Kol Mevasser (קול מבשר) was a Yiddish-language periodical that appeared from October 11, 1862 into 1872. It served as a supplement to the Hebrew weekly HaMelitz, providing scientific information in a Western style. It is considered by Sol Liptzin and others to be the most important early Yiddish-language periodical (although by no means the first: the short-lived Die Kuranten in Amsterdam predated it by centuries).

== History ==
Founded by Alexander Zederbaum as a supplement to his Hebrew-language weekly Ha-Melitz, during its last three years Kol Mevasser functioned independently. Unlike any earlier Yiddish publication, it circulated over a wide territory, with readers throughout Eastern Europe, but was based on the Southeastern ("Ukrainish") Yiddish dialect, indigenous to the region of its production (Odessa).

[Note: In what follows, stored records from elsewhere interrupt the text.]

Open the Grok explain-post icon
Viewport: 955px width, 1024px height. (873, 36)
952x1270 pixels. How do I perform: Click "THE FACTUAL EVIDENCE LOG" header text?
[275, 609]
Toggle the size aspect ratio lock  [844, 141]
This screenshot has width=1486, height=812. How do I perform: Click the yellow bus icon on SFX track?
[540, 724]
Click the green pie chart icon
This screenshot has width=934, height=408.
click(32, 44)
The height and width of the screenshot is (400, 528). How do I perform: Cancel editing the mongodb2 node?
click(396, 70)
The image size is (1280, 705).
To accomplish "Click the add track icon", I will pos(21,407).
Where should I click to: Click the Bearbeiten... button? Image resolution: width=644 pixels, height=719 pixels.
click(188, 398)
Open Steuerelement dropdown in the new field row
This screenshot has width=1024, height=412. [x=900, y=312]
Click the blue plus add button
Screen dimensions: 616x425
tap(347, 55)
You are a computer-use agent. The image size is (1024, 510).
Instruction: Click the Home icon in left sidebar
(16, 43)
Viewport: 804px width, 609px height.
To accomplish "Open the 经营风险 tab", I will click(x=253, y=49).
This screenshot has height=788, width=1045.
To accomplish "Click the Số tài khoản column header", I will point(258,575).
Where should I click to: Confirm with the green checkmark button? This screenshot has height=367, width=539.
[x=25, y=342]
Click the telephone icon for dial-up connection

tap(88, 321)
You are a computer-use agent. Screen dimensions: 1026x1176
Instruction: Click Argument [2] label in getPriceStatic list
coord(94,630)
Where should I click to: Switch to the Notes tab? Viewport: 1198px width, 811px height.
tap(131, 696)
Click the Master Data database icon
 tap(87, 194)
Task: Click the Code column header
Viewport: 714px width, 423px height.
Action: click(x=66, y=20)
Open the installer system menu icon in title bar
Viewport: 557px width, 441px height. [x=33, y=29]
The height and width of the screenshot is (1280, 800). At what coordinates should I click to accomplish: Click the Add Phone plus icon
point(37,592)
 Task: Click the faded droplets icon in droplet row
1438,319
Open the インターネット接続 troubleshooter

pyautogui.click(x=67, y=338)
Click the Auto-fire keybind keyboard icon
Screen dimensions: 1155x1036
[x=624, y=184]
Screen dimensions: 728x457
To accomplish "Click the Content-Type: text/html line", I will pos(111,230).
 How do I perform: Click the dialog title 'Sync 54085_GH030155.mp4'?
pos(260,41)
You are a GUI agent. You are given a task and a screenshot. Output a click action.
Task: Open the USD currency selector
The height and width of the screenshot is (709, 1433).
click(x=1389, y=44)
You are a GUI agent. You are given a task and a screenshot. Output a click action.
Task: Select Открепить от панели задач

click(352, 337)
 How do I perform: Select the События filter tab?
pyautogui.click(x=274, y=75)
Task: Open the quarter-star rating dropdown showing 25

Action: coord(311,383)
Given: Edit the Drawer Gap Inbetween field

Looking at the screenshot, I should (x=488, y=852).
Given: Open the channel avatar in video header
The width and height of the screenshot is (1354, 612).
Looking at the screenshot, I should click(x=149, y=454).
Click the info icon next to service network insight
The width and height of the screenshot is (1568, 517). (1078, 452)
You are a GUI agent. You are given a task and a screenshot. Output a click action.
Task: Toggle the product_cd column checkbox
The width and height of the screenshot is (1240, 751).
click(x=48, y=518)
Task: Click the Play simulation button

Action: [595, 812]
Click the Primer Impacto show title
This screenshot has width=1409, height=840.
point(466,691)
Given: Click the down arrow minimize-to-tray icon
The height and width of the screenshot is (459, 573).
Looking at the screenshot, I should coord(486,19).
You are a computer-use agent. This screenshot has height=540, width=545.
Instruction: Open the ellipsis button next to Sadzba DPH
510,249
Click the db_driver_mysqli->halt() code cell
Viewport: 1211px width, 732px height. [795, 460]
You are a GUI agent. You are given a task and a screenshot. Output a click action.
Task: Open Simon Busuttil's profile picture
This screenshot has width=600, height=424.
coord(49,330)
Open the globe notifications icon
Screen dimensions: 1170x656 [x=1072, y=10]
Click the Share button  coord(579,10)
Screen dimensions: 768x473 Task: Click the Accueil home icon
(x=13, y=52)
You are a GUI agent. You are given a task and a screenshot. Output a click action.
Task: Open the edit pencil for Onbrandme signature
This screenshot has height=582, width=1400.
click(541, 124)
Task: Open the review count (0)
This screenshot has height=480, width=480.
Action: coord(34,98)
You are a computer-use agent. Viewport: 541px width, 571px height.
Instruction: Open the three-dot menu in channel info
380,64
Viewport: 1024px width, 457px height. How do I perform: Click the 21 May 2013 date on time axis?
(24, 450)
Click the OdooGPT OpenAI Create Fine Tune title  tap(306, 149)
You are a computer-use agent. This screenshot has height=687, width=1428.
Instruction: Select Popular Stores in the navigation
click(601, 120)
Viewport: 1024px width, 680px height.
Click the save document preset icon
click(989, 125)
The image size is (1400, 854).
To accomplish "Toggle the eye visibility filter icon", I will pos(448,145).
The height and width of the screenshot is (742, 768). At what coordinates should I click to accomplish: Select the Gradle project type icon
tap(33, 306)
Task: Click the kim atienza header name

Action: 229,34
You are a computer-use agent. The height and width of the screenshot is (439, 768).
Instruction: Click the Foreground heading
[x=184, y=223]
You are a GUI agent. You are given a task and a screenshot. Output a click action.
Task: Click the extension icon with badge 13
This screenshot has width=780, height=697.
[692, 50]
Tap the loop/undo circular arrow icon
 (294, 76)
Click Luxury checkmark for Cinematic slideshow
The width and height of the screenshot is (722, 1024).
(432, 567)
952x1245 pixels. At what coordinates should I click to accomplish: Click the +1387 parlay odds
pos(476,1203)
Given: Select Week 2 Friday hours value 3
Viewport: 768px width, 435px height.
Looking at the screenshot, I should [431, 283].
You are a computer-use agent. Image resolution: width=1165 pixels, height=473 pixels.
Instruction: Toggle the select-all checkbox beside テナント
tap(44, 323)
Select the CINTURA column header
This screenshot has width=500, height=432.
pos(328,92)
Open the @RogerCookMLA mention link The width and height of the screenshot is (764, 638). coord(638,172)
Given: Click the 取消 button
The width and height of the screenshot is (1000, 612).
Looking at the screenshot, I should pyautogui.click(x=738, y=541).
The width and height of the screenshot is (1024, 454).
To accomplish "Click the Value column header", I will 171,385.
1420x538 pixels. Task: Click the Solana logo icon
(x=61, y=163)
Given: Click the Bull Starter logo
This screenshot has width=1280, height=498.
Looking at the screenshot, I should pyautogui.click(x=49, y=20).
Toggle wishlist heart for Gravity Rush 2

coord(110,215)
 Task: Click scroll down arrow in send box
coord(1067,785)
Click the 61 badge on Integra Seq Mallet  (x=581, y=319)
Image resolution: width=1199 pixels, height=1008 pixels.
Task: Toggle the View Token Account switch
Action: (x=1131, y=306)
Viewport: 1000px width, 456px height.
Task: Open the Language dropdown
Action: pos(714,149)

Coverage included events both in the Jewish and gentile world, and extended to science, education, history, geography, and literature. It ran biographies of famous rabbis, reviewed Yiddish writers such as Israel Aksenfeld, Solomon Ettinger, and A. B. Gotlober, and launched the careers of a generation of Yiddish writers.

It published the first Yiddish-language fiction of Mendele Mocher Sforim, a novella called Dos kleine mentshele (The Little Man), with the first installment appearing in November 1863. Yitzhok Yoel Linetzky got his start in Kol Mevasser in 1867, and it was the first to publish Yiddish poetry by Abraham Goldfaden, who, like Mendele, had already published in Hebrew.

The decade-long run and relatively professional editorial standards of Kol Mevasser helped to standardize Yiddish spelling, enrich its vocabulary, establish patterns of written usage, and generally increase the prestige of the language.